Problem to solve: Write out every one of the rows below word for word, keeping their order and line breaks unchanged.

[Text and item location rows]
----------------

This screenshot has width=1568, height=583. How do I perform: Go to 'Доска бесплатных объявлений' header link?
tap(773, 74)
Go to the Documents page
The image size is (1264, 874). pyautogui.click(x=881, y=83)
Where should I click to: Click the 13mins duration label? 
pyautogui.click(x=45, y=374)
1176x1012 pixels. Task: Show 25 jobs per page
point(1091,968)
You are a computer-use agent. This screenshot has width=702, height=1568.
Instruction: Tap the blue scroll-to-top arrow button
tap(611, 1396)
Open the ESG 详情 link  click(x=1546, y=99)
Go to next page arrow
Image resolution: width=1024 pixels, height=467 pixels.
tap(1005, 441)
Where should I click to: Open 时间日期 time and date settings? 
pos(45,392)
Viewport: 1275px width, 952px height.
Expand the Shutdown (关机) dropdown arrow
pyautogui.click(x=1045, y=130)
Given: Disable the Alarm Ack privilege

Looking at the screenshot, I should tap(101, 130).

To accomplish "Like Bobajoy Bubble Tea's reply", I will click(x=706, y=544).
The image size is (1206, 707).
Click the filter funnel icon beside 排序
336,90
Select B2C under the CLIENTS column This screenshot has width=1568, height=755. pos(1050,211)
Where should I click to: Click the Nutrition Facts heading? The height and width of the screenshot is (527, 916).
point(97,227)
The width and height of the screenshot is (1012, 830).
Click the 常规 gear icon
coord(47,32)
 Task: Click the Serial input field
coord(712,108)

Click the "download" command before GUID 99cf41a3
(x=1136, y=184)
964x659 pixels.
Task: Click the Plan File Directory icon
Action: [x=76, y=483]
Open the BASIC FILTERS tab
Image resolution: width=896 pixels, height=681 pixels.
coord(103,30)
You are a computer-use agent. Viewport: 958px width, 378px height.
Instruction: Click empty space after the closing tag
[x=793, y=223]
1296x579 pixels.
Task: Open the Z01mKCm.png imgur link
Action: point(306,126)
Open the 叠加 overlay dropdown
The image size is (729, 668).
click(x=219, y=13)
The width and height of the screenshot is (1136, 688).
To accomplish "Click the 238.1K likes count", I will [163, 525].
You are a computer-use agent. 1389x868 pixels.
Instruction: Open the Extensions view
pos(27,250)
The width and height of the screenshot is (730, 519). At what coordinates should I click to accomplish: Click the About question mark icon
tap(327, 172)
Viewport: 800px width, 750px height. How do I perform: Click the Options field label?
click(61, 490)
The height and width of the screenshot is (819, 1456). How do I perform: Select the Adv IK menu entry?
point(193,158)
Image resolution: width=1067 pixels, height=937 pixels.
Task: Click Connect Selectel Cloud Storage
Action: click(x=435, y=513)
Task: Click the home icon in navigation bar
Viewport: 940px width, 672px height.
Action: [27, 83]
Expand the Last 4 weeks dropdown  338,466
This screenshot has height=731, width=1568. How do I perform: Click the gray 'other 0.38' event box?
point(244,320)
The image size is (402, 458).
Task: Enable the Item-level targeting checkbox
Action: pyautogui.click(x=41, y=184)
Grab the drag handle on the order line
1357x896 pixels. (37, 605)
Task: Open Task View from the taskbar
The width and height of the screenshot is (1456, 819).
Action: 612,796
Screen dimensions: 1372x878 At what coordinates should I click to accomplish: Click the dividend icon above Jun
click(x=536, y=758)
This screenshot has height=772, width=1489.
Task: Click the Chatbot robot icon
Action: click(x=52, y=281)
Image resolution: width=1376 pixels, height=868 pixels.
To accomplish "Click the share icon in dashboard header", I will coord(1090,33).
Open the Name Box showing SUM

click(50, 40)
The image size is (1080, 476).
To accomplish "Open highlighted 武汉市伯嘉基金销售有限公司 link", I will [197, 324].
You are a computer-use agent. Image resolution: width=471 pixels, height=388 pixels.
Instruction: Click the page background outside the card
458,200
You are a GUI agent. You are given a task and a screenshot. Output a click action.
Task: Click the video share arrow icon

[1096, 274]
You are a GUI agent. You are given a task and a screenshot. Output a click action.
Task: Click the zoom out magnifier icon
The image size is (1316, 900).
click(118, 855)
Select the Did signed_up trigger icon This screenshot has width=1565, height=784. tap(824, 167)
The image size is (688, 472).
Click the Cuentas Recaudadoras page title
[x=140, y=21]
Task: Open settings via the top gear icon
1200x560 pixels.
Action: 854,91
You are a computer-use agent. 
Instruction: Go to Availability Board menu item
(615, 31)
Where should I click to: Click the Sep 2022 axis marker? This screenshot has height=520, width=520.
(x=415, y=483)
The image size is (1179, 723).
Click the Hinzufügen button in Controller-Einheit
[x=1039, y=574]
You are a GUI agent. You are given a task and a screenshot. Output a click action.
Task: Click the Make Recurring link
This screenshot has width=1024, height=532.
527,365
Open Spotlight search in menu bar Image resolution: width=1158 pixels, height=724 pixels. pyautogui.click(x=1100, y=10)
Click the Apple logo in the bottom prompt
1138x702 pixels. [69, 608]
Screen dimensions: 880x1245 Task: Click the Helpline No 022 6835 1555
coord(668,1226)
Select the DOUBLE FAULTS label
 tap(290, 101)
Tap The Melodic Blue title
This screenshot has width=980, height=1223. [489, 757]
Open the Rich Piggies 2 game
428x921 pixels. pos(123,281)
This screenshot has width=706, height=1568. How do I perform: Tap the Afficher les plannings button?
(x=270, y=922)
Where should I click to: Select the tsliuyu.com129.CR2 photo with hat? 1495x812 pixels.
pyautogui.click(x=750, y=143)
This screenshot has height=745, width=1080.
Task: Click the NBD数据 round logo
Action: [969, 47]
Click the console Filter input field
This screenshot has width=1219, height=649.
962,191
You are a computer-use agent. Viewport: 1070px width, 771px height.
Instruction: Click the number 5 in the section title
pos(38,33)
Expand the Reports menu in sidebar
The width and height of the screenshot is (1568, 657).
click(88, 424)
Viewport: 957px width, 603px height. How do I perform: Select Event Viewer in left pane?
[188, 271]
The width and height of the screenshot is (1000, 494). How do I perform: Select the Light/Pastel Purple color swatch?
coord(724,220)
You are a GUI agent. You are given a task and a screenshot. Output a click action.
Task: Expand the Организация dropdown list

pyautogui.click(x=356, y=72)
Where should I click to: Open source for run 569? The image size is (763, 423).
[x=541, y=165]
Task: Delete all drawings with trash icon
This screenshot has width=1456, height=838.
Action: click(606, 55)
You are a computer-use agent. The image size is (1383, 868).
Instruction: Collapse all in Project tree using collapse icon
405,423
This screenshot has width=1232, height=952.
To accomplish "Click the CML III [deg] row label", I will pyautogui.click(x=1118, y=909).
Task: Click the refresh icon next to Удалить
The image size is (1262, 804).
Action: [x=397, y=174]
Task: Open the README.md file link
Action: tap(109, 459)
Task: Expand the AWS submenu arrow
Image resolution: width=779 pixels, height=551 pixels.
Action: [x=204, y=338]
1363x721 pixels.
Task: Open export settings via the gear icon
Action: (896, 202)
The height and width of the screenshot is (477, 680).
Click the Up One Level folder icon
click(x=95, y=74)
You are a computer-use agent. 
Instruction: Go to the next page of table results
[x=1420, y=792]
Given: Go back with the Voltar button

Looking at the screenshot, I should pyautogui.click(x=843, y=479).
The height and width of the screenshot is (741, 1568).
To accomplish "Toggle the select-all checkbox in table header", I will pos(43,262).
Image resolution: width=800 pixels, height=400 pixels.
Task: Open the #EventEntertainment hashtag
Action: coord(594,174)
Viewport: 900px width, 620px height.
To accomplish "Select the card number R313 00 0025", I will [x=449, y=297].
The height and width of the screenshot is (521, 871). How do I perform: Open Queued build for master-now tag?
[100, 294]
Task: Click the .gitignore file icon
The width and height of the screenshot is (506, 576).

----------------

Full output:
This screenshot has width=1568, height=583. How do I perform: Go to 'Доска бесплатных объявлений' header link?
tap(773, 74)
Go to the Documents page
The image size is (1264, 874). pyautogui.click(x=881, y=83)
Where should I click to: Click the 13mins duration label? 
pyautogui.click(x=45, y=374)
1176x1012 pixels. Task: Show 25 jobs per page
point(1091,968)
You are a computer-use agent. This screenshot has width=702, height=1568.
Instruction: Tap the blue scroll-to-top arrow button
tap(611, 1396)
Open the ESG 详情 link  click(x=1546, y=99)
Go to next page arrow
Image resolution: width=1024 pixels, height=467 pixels.
tap(1005, 441)
Where should I click to: Open 时间日期 time and date settings? 
pos(45,392)
Viewport: 1275px width, 952px height.
Expand the Shutdown (关机) dropdown arrow
pyautogui.click(x=1045, y=130)
Given: Disable the Alarm Ack privilege

Looking at the screenshot, I should tap(101, 130).

To accomplish "Like Bobajoy Bubble Tea's reply", I will click(x=706, y=544).
The image size is (1206, 707).
Click the filter funnel icon beside 排序
336,90
Select B2C under the CLIENTS column This screenshot has width=1568, height=755. pos(1050,211)
Where should I click to: Click the Nutrition Facts heading? The height and width of the screenshot is (527, 916).
point(97,227)
The width and height of the screenshot is (1012, 830).
Click the 常规 gear icon
coord(47,32)
 Task: Click the Serial input field
coord(712,108)

Click the "download" command before GUID 99cf41a3
(x=1136, y=184)
964x659 pixels.
Task: Click the Plan File Directory icon
Action: [x=76, y=483]
Open the BASIC FILTERS tab
Image resolution: width=896 pixels, height=681 pixels.
coord(103,30)
You are a computer-use agent. Viewport: 958px width, 378px height.
Instruction: Click empty space after the closing tag
[x=793, y=223]
1296x579 pixels.
Task: Open the Z01mKCm.png imgur link
Action: point(306,126)
Open the 叠加 overlay dropdown
The image size is (729, 668).
click(x=219, y=13)
The width and height of the screenshot is (1136, 688).
To accomplish "Click the 238.1K likes count", I will [163, 525].
You are a computer-use agent. 1389x868 pixels.
Instruction: Open the Extensions view
pos(27,250)
The width and height of the screenshot is (730, 519). At what coordinates should I click to accomplish: Click the About question mark icon
tap(327, 172)
Viewport: 800px width, 750px height. How do I perform: Click the Options field label?
click(61, 490)
The height and width of the screenshot is (819, 1456). How do I perform: Select the Adv IK menu entry?
point(193,158)
Image resolution: width=1067 pixels, height=937 pixels.
Task: Click Connect Selectel Cloud Storage
Action: click(x=435, y=513)
Task: Click the home icon in navigation bar
Viewport: 940px width, 672px height.
Action: [27, 83]
Expand the Last 4 weeks dropdown  338,466
This screenshot has height=731, width=1568. How do I perform: Click the gray 'other 0.38' event box?
point(244,320)
The image size is (402, 458).
Task: Enable the Item-level targeting checkbox
Action: pyautogui.click(x=41, y=184)
Grab the drag handle on the order line
1357x896 pixels. (37, 605)
Task: Open Task View from the taskbar
The width and height of the screenshot is (1456, 819).
Action: 612,796
Screen dimensions: 1372x878 At what coordinates should I click to accomplish: Click the dividend icon above Jun
click(x=536, y=758)
This screenshot has height=772, width=1489.
Task: Click the Chatbot robot icon
Action: click(x=52, y=281)
Image resolution: width=1376 pixels, height=868 pixels.
To accomplish "Click the share icon in dashboard header", I will coord(1090,33).
Open the Name Box showing SUM

click(50, 40)
The image size is (1080, 476).
To accomplish "Open highlighted 武汉市伯嘉基金销售有限公司 link", I will [197, 324].
You are a computer-use agent. Image resolution: width=471 pixels, height=388 pixels.
Instruction: Click the page background outside the card
458,200
You are a GUI agent. You are given a task and a screenshot. Output a click action.
Task: Click the video share arrow icon

[1096, 274]
You are a GUI agent. You are given a task and a screenshot. Output a click action.
Task: Click the zoom out magnifier icon
The image size is (1316, 900).
click(118, 855)
Select the Did signed_up trigger icon This screenshot has width=1565, height=784. tap(824, 167)
The image size is (688, 472).
Click the Cuentas Recaudadoras page title
[x=140, y=21]
Task: Open settings via the top gear icon
1200x560 pixels.
Action: 854,91
You are a computer-use agent. 
Instruction: Go to Availability Board menu item
(615, 31)
Where should I click to: Click the Sep 2022 axis marker? This screenshot has height=520, width=520.
(x=415, y=483)
The image size is (1179, 723).
Click the Hinzufügen button in Controller-Einheit
[x=1039, y=574]
You are a GUI agent. You are given a task and a screenshot. Output a click action.
Task: Click the Make Recurring link
This screenshot has width=1024, height=532.
527,365
Open Spotlight search in menu bar Image resolution: width=1158 pixels, height=724 pixels. pyautogui.click(x=1100, y=10)
Click the Apple logo in the bottom prompt
1138x702 pixels. [69, 608]
Screen dimensions: 880x1245 Task: Click the Helpline No 022 6835 1555
coord(668,1226)
Select the DOUBLE FAULTS label
 tap(290, 101)
Tap The Melodic Blue title
This screenshot has width=980, height=1223. [489, 757]
Open the Rich Piggies 2 game
428x921 pixels. pos(123,281)
This screenshot has width=706, height=1568. How do I perform: Tap the Afficher les plannings button?
(x=270, y=922)
Where should I click to: Select the tsliuyu.com129.CR2 photo with hat? 1495x812 pixels.
pyautogui.click(x=750, y=143)
This screenshot has height=745, width=1080.
Task: Click the NBD数据 round logo
Action: [969, 47]
Click the console Filter input field
This screenshot has width=1219, height=649.
962,191
You are a computer-use agent. Viewport: 1070px width, 771px height.
Instruction: Click the number 5 in the section title
pos(38,33)
Expand the Reports menu in sidebar
The width and height of the screenshot is (1568, 657).
click(88, 424)
Viewport: 957px width, 603px height. How do I perform: Select Event Viewer in left pane?
[188, 271]
The width and height of the screenshot is (1000, 494). How do I perform: Select the Light/Pastel Purple color swatch?
coord(724,220)
You are a GUI agent. You are given a task and a screenshot. Output a click action.
Task: Expand the Организация dropdown list

pyautogui.click(x=356, y=72)
Where should I click to: Open source for run 569? The image size is (763, 423).
[x=541, y=165]
Task: Delete all drawings with trash icon
This screenshot has width=1456, height=838.
Action: click(606, 55)
You are a computer-use agent. The image size is (1383, 868).
Instruction: Collapse all in Project tree using collapse icon
405,423
This screenshot has width=1232, height=952.
To accomplish "Click the CML III [deg] row label", I will pyautogui.click(x=1118, y=909).
Task: Click the refresh icon next to Удалить
The image size is (1262, 804).
Action: [x=397, y=174]
Task: Open the README.md file link
Action: tap(109, 459)
Task: Expand the AWS submenu arrow
Image resolution: width=779 pixels, height=551 pixels.
Action: [x=204, y=338]
1363x721 pixels.
Task: Open export settings via the gear icon
Action: (896, 202)
The height and width of the screenshot is (477, 680).
Click the Up One Level folder icon
click(x=95, y=74)
You are a computer-use agent. 
Instruction: Go to the next page of table results
[x=1420, y=792]
Given: Go back with the Voltar button

Looking at the screenshot, I should pyautogui.click(x=843, y=479).
The height and width of the screenshot is (741, 1568).
To accomplish "Toggle the select-all checkbox in table header", I will pos(43,262).
Image resolution: width=800 pixels, height=400 pixels.
Task: Open the #EventEntertainment hashtag
Action: coord(594,174)
Viewport: 900px width, 620px height.
To accomplish "Select the card number R313 00 0025", I will [x=449, y=297].
The height and width of the screenshot is (521, 871). How do I perform: Open Queued build for master-now tag?
[100, 294]
Task: Click the .gitignore file icon
The width and height of the screenshot is (506, 576).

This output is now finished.